I no longer wanted that distance.
It wasn’t that I had any illusions about somehow regaining the power that should have been mine. It was more a sense of connectedness that I’d never felt before. I no longer questioned whether I belonged to the normal world or the magical world.
Now I knew my parents had been utterly mistaken in more ways than one. Drained or not, the power of seven protected me and my siblings. Even if I couldn’t feel the magic, I could feel a connection to them that would not be denied. It was the reason I hadn’t left Eagle Rock, even if it would have made more sense to do so in search of a truly nor
mal environment. It was why I worked so hard to patch up my relationship with my parents, despite the anger I still felt in my heart.
I’d denied the connection in the past, rejecting it as soon as it had formed – the day Christina was born. The day I rejected all magic. There it pulsed, however; strong and steady, a subtle presence in the back of my mind. It wasn’t like empathy, though I thought I’d know in an instant if any of them were hurt. It was just there, a bond that had sickened us all when my parents had tried to break it. We had all recovered but for a while, Juliana and Adam’s gifts had turned against them, Elena had retreated so far into the spirit world that she had not eaten, and Isaac had turned to theft to purchase a magical gift for himself.
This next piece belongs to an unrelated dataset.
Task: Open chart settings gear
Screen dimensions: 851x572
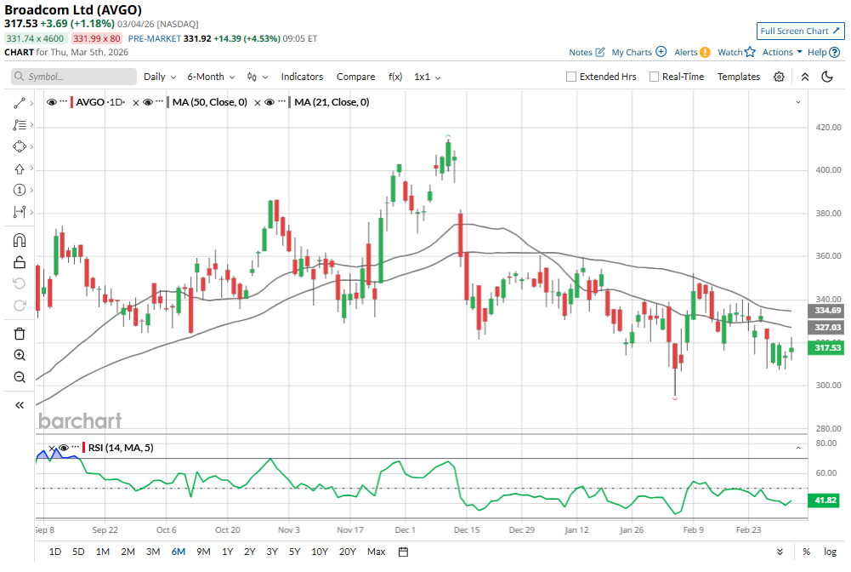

Strange, but I had almost forgotten about Isaac’s recent crimes. He had used a simple and only partially effective invisibility spell to rob a bank and several stores before I caught him and turned him over to the police. The only reason he hadn’t been sent to a juvenile detention facility was because the Blairs had made everyone involved forget. Apparently, even me. My parents hadn’t had a favor to call in at the time…
The phone rang, jarring me from my thoughts. When I answered, I heard Matthew’s voice on the other end of the line.
“Good morning,” he said. “How are you feeling?”
“Fine.” I looked down at the ring and managed a smile. “Very good, actually.”
“Since Friday night didn’t work out, I was hoping I could take you out to dinner tonight. We need to celebrate our engagement.”
“Tonight? I have dinner plans with my family tonight.” Then, on the spur of the moment, I added, “You should come.”
“I will,” Matthew said. “What time?”
“Six.”
“See you then. I love you.”
“Love you, too.” I hung up.
Sitting up in bed, I stared for a long time at the black walls of my room, trying to remember what I’d been thinking about when he’d called.
The walls needed another coat of paint, I thought idly. Then I wondered if Matthew would let me paint the bedroom walls black when we got married. Probably not, but then again, I didn’t think I wanted them black. My fortress of solitude was not a place that I wanted others to be able to invade. I would need my own place, one that no one could enter save me. A place where I could think, relax, escape, and plan.